The acidic conditions inside the mummy's uterus would not have been strong enough to dissolve fully formed human bones. However, they could have dissolved fetal bones because "mineralization [of bones] is very weak during the first two trimesters of pregnancy and accelerates later," the researchers wrote. However, the rest of the soft tissues making up the fetus would have stayed largely intact.
"Picture putting an egg into a pot filled with an acid," the researchers wrote. "The eggshell is dissolving, leaving only the inside of the egg and the minerals from the eggshell dissolved in the acid." This is not how pickled eggs are traditionally made — the egg is normally cooked and de-shelled before being pickled in acid — but it does illustrate what may have happened to the fetus's bones.
The researchers think the minerals from the dissolved bones may then have been deposited into the soft tissue of the fetus, which would have deformed without any skeletal structure, creating the strange mineralized structure seen today.

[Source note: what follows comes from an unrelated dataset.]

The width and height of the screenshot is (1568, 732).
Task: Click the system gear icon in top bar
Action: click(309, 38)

The research team published this study in response to criticism of their initial 2021 paper describing the discovery of the Mysterious Lady. The study's main critic was Sahar Saleem, a mummy expert and professor of radiology at Cairo University in Egypt. Saleem was skeptical that the fetus was legitimate because of a lack of physical evidence, such as bones. And, despite the new paper, Saleem remains unconvinced and questions whether the mummy was pregnant.

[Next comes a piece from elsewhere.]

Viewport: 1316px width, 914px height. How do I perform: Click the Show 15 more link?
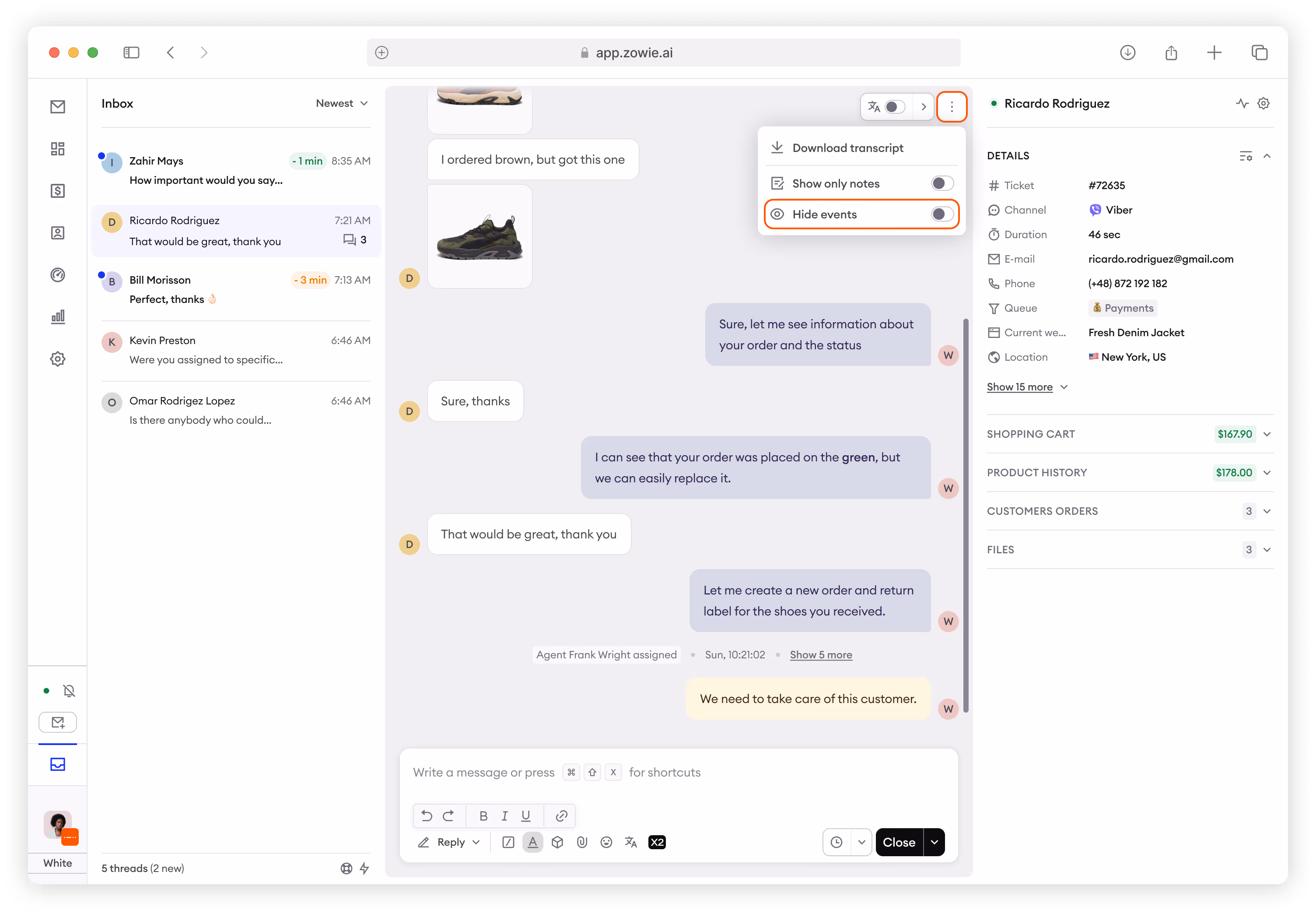click(x=1019, y=387)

"In their response, the Polish team failed to address my concerns or identify any evidence of anatomical structures to justify their claim of a fetus," Saleem told Live Science. She thinks that the pickling theory only explains why there is no sufficient physical evidence of the fetus and that it does not provide any additional proof that the structure is a fetus at all.

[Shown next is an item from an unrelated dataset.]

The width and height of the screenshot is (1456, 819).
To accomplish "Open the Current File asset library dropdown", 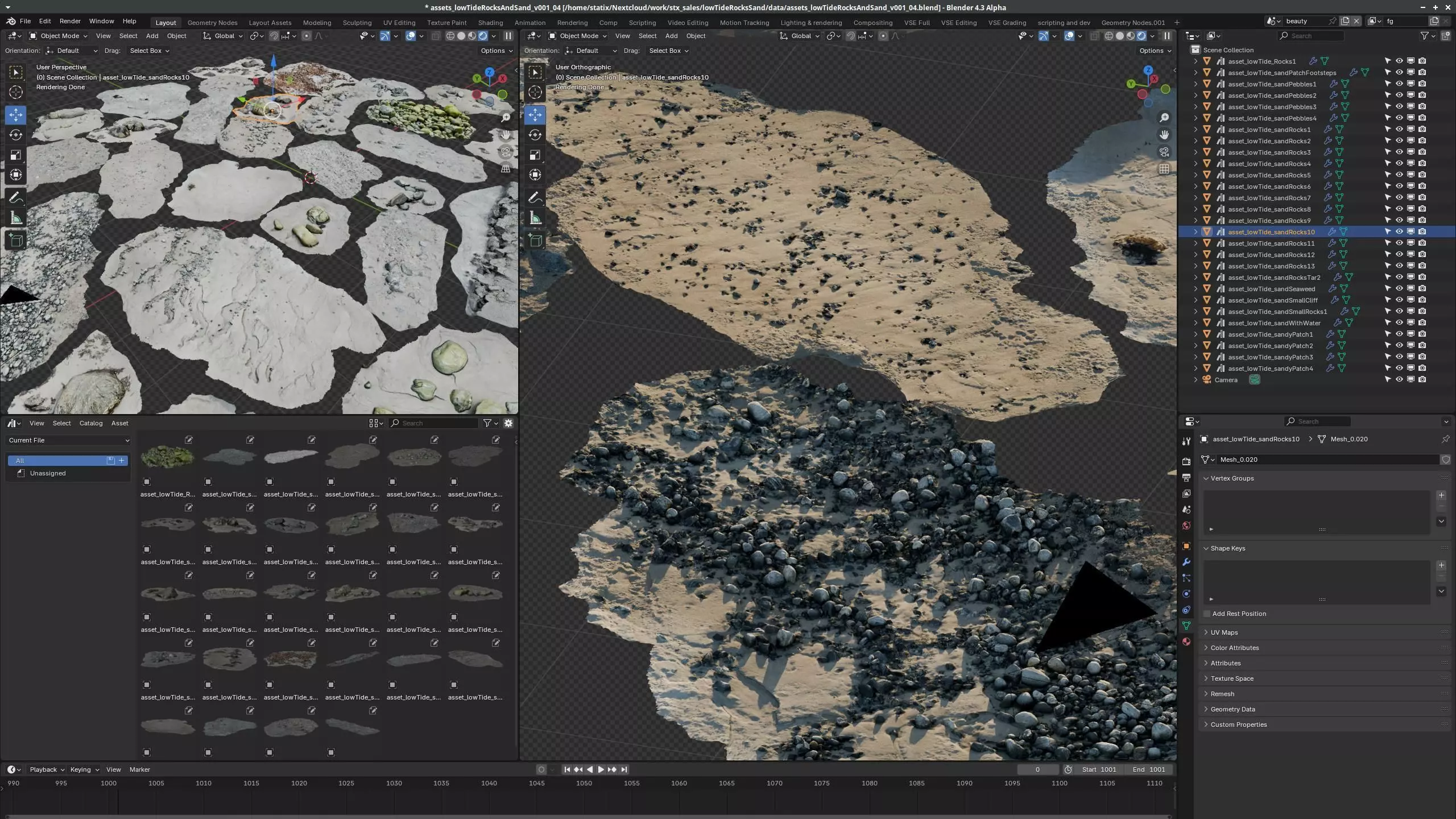I will 68,440.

Nor does the new paper explain why the uterus and alleged fetus were left inside the mummy in the first place. That would have been very unusual in ancient Egypt, where removing such structures and organs was part of the mummification process, Saleem said. If the body had become acidic enough to start dissolving the fetus's bones, the rest of the mummy's body, in particular its bones, would not have been so well preserved, she added.
Rather, Saleem suggested that the mineralized structure inside the mummy's abdomen is likely to be embalming packs, which were often placed in the abdomen of mummies after the insides were hollowed out. That is a more logical explanation than the Polish researchers' pickling theory, she added.
"When preparing our original publication, we counted on a scientific discussion in academic journals, so Professor Saleem's reply to our paper was most welcomed," Ejsmond Wojciech, lead author of the new study and co-director of the Warsaw Mummy Project, told Live Science. Feedback from other researchers is a vital part of the scientific process, he added.
However, the researchers have "mixed feelings" about Saleem's continued opposition to their newest paper. Radiologists like Saleem focus too much on looking for bones and are not open to any other explanations, Wojciech said. "What we discovered is something completely new and unparalleled," and has been well received by the scientific community, he added.
The Warsaw Mummy Project team is planning further studies to support their claims, and the researchers hope additional evidence will win over critics such as Saleem, Wojciech said.
The researchers remain confident that they are correct about the mummy's pregnancy and what happened to the fetus. They also think that if other female mummies were reexamined, there would be a good chance that some of them would also have been pregnant.
"There is a very high probability that there may be mummies of pregnant women in other museum collections," the researchers wrote. "It is only a matter of time before the next mummified pregnant woman is discovered."
The study was published online Jan. 14 in the Journal of Archaeological Science.